Tuesday, April 17, 2012

House of Exorcism (1975)

In some circles it would probably be blasphemous to review this version of the Mario Bava film Lisa and the Devils, which is cut up and reassembled into House of Exorcism, destroying Bava’s original vision in the process. House of Exorcism is definitely one of the weirdest money-driven mutations of a horror film ever to be produced. It’s about 2/3rds Bava’s original move and 1/3rd a whole 'nother plotline that was shot a few years later to capitalize off the Exorcist. In the process, at least twenty minutes was lost from Bava’s film and horror fans feared his original vision was lost forever until a full print finally turned up. That version is far superior to this one, but House of Exorcism is definitely one of the weirdest flicks you’re likely to see.

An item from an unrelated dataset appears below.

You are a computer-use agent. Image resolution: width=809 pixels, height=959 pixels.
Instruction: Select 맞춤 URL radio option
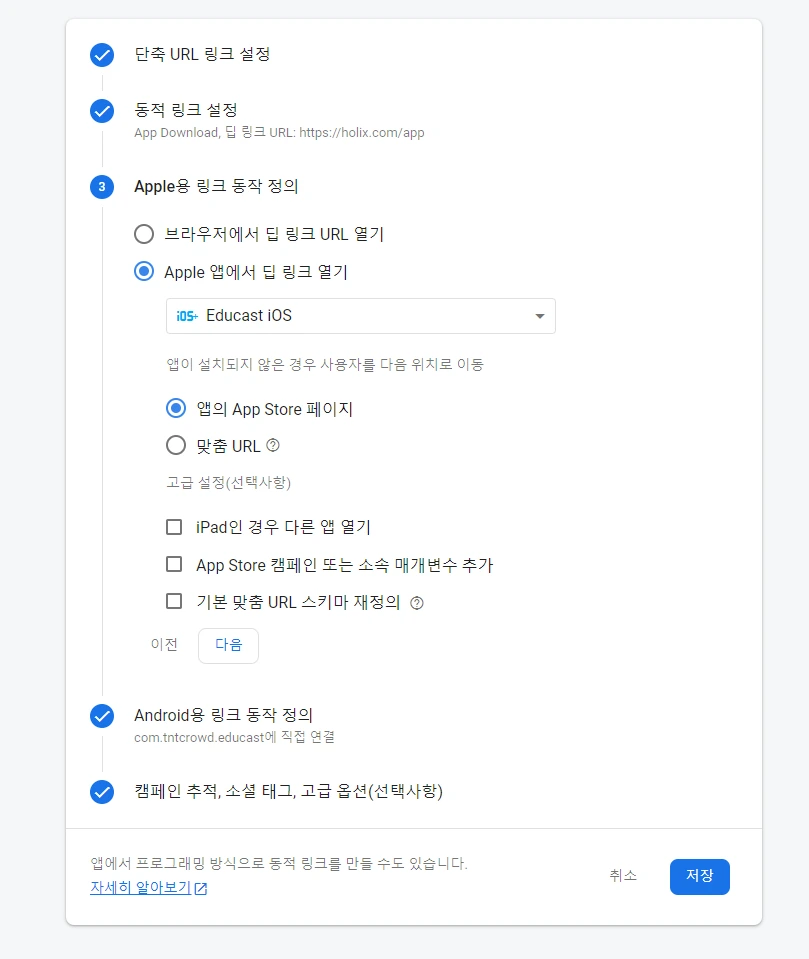tap(176, 445)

Bava’s original film was a dreamy, atmospheric gothic horror flick about a young student, played by Elke Sommer, on a class trip who sees the devil painted on a fresco and then runs into his double in an Italian workshop- played by Telly Savalas, naturally- before getting a lift that takes her to an old mansion with a screwed up rich family- Mom is blind, the Son (who strongly resembles Al Pacino in Scarface) keeps his dead wife in his bead, Telly Savalas is the butler, Italian exploitation stalwart Gabriele Tinti is the chauffeur, and everyone seems nuts. Meanwhile, the couple she hitched a ride from are bitter and the wife is screwing around, which isn’t terribly surprising since wives in Italian exploitation films are always screwing around. Before long, of course, people start turning up dead. In one particularly morbid touch, a dead body is too tall to fit in his coffin, so his ankles are broken. For some reason, Mr. Savalas makes dummies of people in the house, which explains what he was doing in the carpenter’s shop earlier in the film.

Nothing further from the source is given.